Pier Dufour : Regard sur soi
Kobol Marionnettes se lance dans une nouvelle création, Lui, un premier spectacle solo pour Pier Dufour, d’après une idée originale de Marc-Antoine Cyr.
Le solo fait un peu peur à Pier Dufour. Il ne cache pas ses angoisses. Car ce spectacle, il faut le dire, le met en scène et ne parle que de lui. De son rapport avec la vie et la mort, de sa maladie dégénérative, du regard de plus en plus curieux que les gens portent sur son corps recroquevillé (il est atteint de spondylarthrite ankylosante, une maladie inflammatoire de la colonne vertébrale).

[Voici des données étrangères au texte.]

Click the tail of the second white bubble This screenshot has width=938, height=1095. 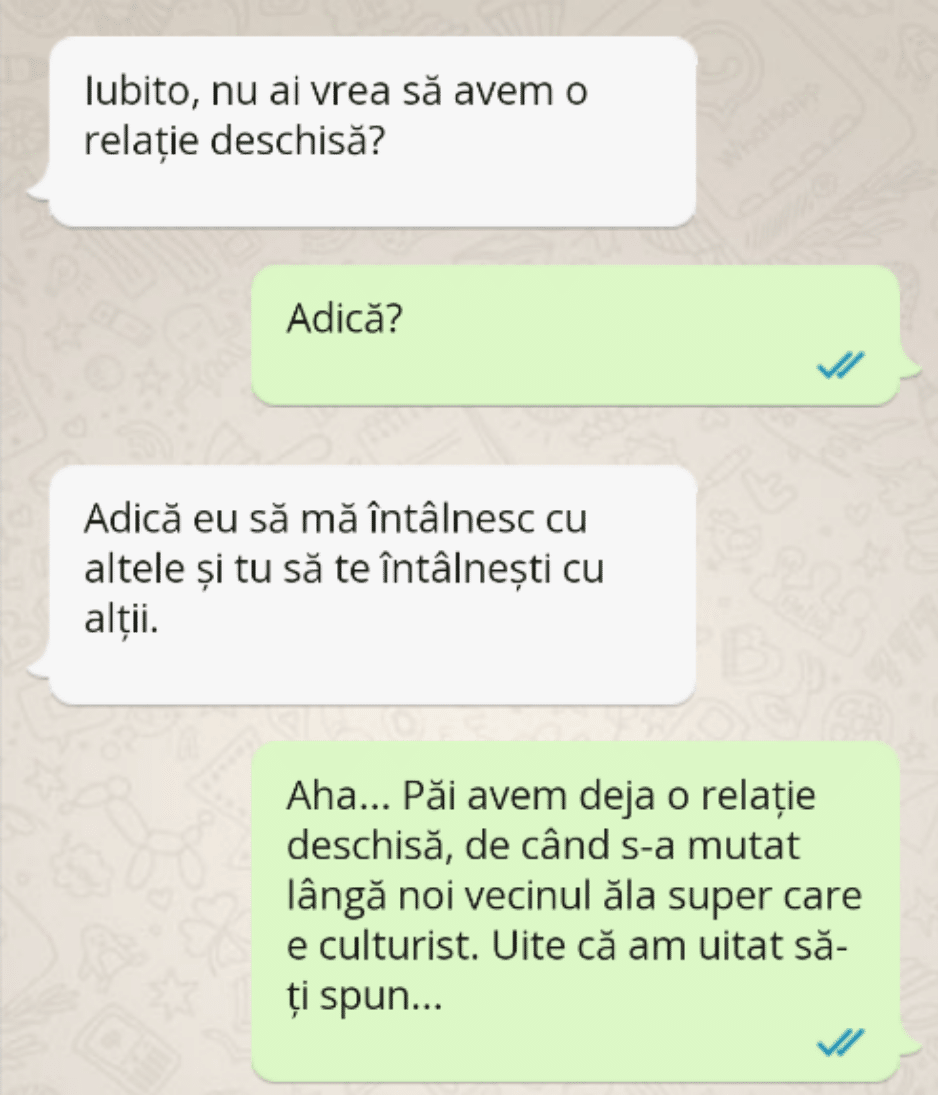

Si l’humour et le recul permis par le théâtre d’objets lui assurent d’éviter d’en faire une thérapie publique, il ne cache pas qu’il veut exorciser son mal. "Il y a trois ans, se souvient-il, on a fait un show sur mes problèmes d’insomnie. Et après la première, j’ai arrêté d’en souffrir. Alors je me dis que peut-être ce spectacle aura les mêmes vertus thérapeutiques. Ça va en tout cas me permettre d’exorciser tout ça, et puis de montrer que la vie triomphe quand même de la maladie."
Il n’y aurait jamais pensé seul. N’aurait jamais osé. C’est grâce à Marc-Antoine Cyr, jeune auteur dont Reynald Robinson montait Je voudrais crever la saison dernière, que Dufour s’est lancé. Un jour, ils discutaient dans un café, et la conversation a inspiré à Cyr une idée de spectacle et un court texte. "Il n’y a pas de texte figé, précise Dufour. Marc-Antoine nous a écrit des répliques, mais nous a aussi envoyé un dossier portant sur sa recherche par rapport à lui, à l’autre, au moi et au surmoi, une recherche qu’il a faite pour parler de l’âme humaine. Ce dossier-là nous a beaucoup servi, on a utilisé les thèmes lancés par Marc-Antoine pour faire des impros et bâtir le spectacle."
Marcelle Hudon, metteure en scène du spectacle, poursuit: "Les thèmes proposés sont très proches de la vie de Pier: la chute, le déséquilibre, la perte de contrôle, le fait de vivre avec une douleur intense. L’idée de perte d’équilibre est vraiment fondamentale; on se demande comment son rapport à un rituel quotidien est changé dans une période d’ébranlement. C’est vraiment Pier s’interrogeant sur lui-même, se demandant comment ses rites quotidiens personnels sont modifiés, comment évolue son rapport avec sa colonne vertébrale."
Fidèle à leurs habitudes, Hudon et Dufour veulent proposer un spectacle imagé, intemporel et atmosphérique. Le propos est intime, mais pas impudique, et la musique, comme toujours, est primordiale. "La musique est un personnage, explique Dufour. Elle cerne l’univers, finalise l’émotion, indique la tendresse et l’humour, ouvre la voie de la réception du spectateur. Elle est clairement mon partenaire de jeu."
À cela s’ajoutent les marionnettes, cette fois une petite colonne vertébrale à tringles avec laquelle Dufour interagit, ainsi qu’une réplique de lui-même en miniature et plusieurs objets qu’il fera vivre à sa manière. "On travaille beaucoup plus l’objet que d’habitude. L’idée, c’est aussi de voir comment les objets agissent sur moi. Un objet, comme une marionnette, ça impose un type de manipulation ou un répertoire de mouvements dont le manipulateur n’a pas toujours le total contrôle."